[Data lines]
* * *
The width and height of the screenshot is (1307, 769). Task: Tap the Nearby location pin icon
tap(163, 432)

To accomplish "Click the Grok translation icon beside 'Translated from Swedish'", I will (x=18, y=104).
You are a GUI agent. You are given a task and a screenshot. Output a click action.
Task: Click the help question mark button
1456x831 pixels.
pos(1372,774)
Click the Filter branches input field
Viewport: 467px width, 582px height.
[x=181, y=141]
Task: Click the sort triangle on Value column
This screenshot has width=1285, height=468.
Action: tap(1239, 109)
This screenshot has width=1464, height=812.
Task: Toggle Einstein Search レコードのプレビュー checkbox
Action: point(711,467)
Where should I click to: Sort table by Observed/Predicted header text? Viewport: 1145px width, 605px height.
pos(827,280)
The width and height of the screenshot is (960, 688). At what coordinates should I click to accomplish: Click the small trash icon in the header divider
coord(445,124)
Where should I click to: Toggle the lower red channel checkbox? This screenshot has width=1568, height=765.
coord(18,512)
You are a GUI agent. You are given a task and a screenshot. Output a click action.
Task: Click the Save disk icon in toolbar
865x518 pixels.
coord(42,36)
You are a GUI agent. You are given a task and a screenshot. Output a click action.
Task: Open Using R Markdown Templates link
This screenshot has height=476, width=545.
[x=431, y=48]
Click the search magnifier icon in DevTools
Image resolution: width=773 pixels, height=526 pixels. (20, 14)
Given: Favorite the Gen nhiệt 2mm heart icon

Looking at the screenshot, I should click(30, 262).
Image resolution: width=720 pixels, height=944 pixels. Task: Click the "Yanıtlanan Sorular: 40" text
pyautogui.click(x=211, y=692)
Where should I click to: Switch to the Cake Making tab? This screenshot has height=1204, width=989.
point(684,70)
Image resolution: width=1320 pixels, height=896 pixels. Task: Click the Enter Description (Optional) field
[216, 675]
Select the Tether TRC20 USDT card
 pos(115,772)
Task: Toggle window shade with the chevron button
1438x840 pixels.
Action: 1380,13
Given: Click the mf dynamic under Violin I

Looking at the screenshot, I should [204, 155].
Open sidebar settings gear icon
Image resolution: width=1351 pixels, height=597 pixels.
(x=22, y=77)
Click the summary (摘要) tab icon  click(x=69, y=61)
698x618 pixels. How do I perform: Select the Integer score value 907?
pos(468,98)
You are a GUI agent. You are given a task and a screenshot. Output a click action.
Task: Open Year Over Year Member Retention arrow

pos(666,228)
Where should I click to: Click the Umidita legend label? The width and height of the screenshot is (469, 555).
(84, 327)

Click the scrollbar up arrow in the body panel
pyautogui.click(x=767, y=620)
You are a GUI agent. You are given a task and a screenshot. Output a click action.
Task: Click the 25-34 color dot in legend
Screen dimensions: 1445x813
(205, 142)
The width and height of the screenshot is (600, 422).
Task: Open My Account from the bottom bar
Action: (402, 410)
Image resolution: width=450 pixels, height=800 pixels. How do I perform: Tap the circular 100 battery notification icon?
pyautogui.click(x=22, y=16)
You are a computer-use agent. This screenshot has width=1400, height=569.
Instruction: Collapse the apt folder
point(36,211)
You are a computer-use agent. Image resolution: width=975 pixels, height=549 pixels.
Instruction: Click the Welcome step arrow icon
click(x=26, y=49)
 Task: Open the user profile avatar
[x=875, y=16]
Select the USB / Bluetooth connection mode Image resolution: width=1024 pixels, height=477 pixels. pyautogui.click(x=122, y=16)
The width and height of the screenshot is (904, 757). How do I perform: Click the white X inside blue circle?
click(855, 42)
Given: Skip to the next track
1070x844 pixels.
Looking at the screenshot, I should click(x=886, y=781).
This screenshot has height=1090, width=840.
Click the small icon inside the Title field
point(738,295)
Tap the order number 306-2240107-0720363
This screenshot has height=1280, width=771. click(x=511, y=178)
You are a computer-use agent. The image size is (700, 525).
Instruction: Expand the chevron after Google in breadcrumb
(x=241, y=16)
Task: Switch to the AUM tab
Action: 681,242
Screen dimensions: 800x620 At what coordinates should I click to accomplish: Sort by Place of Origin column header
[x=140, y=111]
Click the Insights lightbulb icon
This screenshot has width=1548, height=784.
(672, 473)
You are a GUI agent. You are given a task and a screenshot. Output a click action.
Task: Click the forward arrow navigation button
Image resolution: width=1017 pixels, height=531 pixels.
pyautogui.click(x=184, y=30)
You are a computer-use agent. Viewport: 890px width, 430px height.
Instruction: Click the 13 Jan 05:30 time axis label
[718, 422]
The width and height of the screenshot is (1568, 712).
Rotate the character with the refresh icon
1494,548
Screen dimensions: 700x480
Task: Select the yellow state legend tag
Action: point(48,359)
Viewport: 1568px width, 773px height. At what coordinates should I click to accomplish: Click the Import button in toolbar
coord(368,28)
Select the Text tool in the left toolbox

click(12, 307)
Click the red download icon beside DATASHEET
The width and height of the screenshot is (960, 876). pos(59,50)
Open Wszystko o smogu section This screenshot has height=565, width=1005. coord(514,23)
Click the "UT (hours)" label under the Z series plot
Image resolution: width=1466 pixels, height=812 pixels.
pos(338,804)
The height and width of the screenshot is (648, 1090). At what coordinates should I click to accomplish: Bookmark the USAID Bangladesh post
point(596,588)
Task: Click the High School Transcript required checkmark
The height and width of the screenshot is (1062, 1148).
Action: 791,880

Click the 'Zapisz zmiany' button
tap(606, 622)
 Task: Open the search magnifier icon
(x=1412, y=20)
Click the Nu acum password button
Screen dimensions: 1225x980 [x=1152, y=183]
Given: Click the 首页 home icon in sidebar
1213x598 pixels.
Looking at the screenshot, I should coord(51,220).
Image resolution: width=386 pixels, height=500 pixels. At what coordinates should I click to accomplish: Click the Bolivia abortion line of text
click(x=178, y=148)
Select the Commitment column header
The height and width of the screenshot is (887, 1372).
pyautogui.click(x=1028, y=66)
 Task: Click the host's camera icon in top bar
* * *
Written problem – Recast the whole listing above as a numbered list, dropping any blank lines.

Answer in full –
1. The width and height of the screenshot is (1307, 769). Task: Tap the Nearby location pin icon
2. tap(163, 432)
3. To accomplish "Click the Grok translation icon beside 'Translated from Swedish'", I will (x=18, y=104).
4. You are a GUI agent. You are given a task and a screenshot. Output a click action.
5. Task: Click the help question mark button
6. 1456x831 pixels.
7. pos(1372,774)
8. Click the Filter branches input field
9. Viewport: 467px width, 582px height.
10. [x=181, y=141]
11. Task: Click the sort triangle on Value column
12. This screenshot has width=1285, height=468.
13. Action: tap(1239, 109)
14. This screenshot has width=1464, height=812.
15. Task: Toggle Einstein Search レコードのプレビュー checkbox
16. Action: point(711,467)
17. Where should I click to: Sort table by Observed/Predicted header text? Viewport: 1145px width, 605px height.
18. pos(827,280)
19. The width and height of the screenshot is (960, 688). At what coordinates should I click to accomplish: Click the small trash icon in the header divider
20. coord(445,124)
21. Where should I click to: Toggle the lower red channel checkbox? This screenshot has width=1568, height=765.
22. coord(18,512)
23. You are a GUI agent. You are given a task and a screenshot. Output a click action.
24. Task: Click the Save disk icon in toolbar
25. 865x518 pixels.
26. coord(42,36)
27. You are a GUI agent. You are given a task and a screenshot. Output a click action.
28. Task: Open Using R Markdown Templates link
29. This screenshot has height=476, width=545.
30. [x=431, y=48]
31. Click the search magnifier icon in DevTools
32. Image resolution: width=773 pixels, height=526 pixels. (20, 14)
33. Given: Favorite the Gen nhiệt 2mm heart icon
34. Looking at the screenshot, I should click(30, 262).
35. Image resolution: width=720 pixels, height=944 pixels. Task: Click the "Yanıtlanan Sorular: 40" text
36. pyautogui.click(x=211, y=692)
37. Where should I click to: Switch to the Cake Making tab? This screenshot has height=1204, width=989.
38. point(684,70)
39. Image resolution: width=1320 pixels, height=896 pixels. Task: Click the Enter Description (Optional) field
40. [216, 675]
41. Select the Tether TRC20 USDT card
42.  pos(115,772)
43. Task: Toggle window shade with the chevron button
44. 1438x840 pixels.
45. Action: 1380,13
46. Given: Click the mf dynamic under Violin I
47. Looking at the screenshot, I should [204, 155].
48. Open sidebar settings gear icon
49. Image resolution: width=1351 pixels, height=597 pixels.
50. (x=22, y=77)
51. Click the summary (摘要) tab icon  click(x=69, y=61)
52. 698x618 pixels. How do I perform: Select the Integer score value 907?
53. pos(468,98)
54. You are a GUI agent. You are given a task and a screenshot. Output a click action.
55. Task: Open Year Over Year Member Retention arrow
56. pos(666,228)
57. Where should I click to: Click the Umidita legend label? The width and height of the screenshot is (469, 555).
58. (84, 327)
59. Click the scrollbar up arrow in the body panel
60. pyautogui.click(x=767, y=620)
61. You are a GUI agent. You are given a task and a screenshot. Output a click action.
62. Task: Click the 25-34 color dot in legend
63. Screen dimensions: 1445x813
64. (205, 142)
65. The width and height of the screenshot is (600, 422).
66. Task: Open My Account from the bottom bar
67. Action: (402, 410)
68. Image resolution: width=450 pixels, height=800 pixels. How do I perform: Tap the circular 100 battery notification icon?
69. pyautogui.click(x=22, y=16)
70. You are a computer-use agent. This screenshot has width=1400, height=569.
71. Instruction: Collapse the apt folder
72. point(36,211)
73. You are a computer-use agent. Image resolution: width=975 pixels, height=549 pixels.
74. Instruction: Click the Welcome step arrow icon
75. click(x=26, y=49)
76.  Task: Open the user profile avatar
77. [x=875, y=16]
78. Select the USB / Bluetooth connection mode Image resolution: width=1024 pixels, height=477 pixels. pyautogui.click(x=122, y=16)
79. The width and height of the screenshot is (904, 757). How do I perform: Click the white X inside blue circle?
80. click(855, 42)
81. Given: Skip to the next track
82. 1070x844 pixels.
83. Looking at the screenshot, I should click(x=886, y=781).
84. This screenshot has height=1090, width=840.
85. Click the small icon inside the Title field
86. point(738,295)
87. Tap the order number 306-2240107-0720363
88. This screenshot has height=1280, width=771. click(x=511, y=178)
89. You are a computer-use agent. The image size is (700, 525).
90. Instruction: Expand the chevron after Google in breadcrumb
91. (x=241, y=16)
92. Task: Switch to the AUM tab
93. Action: 681,242
94. Screen dimensions: 800x620 At what coordinates should I click to accomplish: Sort by Place of Origin column header
95. [x=140, y=111]
96. Click the Insights lightbulb icon
97. This screenshot has width=1548, height=784.
98. (672, 473)
99. You are a GUI agent. You are given a task and a screenshot. Output a click action.
100. Task: Click the forward arrow navigation button
101. Image resolution: width=1017 pixels, height=531 pixels.
102. pyautogui.click(x=184, y=30)
103. You are a computer-use agent. Viewport: 890px width, 430px height.
104. Instruction: Click the 13 Jan 05:30 time axis label
105. [718, 422]
106. The width and height of the screenshot is (1568, 712).
107. Rotate the character with the refresh icon
108. 1494,548
109. Screen dimensions: 700x480
110. Task: Select the yellow state legend tag
111. Action: point(48,359)
112. Viewport: 1568px width, 773px height. At what coordinates should I click to accomplish: Click the Import button in toolbar
113. coord(368,28)
114. Select the Text tool in the left toolbox
115. click(12, 307)
116. Click the red download icon beside DATASHEET
117. The width and height of the screenshot is (960, 876). pos(59,50)
118. Open Wszystko o smogu section This screenshot has height=565, width=1005. coord(514,23)
119. Click the "UT (hours)" label under the Z series plot
120. Image resolution: width=1466 pixels, height=812 pixels.
121. pos(338,804)
122. The height and width of the screenshot is (648, 1090). At what coordinates should I click to accomplish: Bookmark the USAID Bangladesh post
123. point(596,588)
124. Task: Click the High School Transcript required checkmark
125. The height and width of the screenshot is (1062, 1148).
126. Action: 791,880
127. Click the 'Zapisz zmiany' button
128. tap(606, 622)
129.  Task: Open the search magnifier icon
130. (x=1412, y=20)
131. Click the Nu acum password button
132. Screen dimensions: 1225x980 [x=1152, y=183]
133. Given: Click the 首页 home icon in sidebar
134. 1213x598 pixels.
135. Looking at the screenshot, I should coord(51,220).
136. Image resolution: width=386 pixels, height=500 pixels. At what coordinates should I click to accomplish: Click the Bolivia abortion line of text
137. click(x=178, y=148)
138. Select the Commitment column header
139. The height and width of the screenshot is (887, 1372).
140. pyautogui.click(x=1028, y=66)
141.  Task: Click the host's camera icon in top bar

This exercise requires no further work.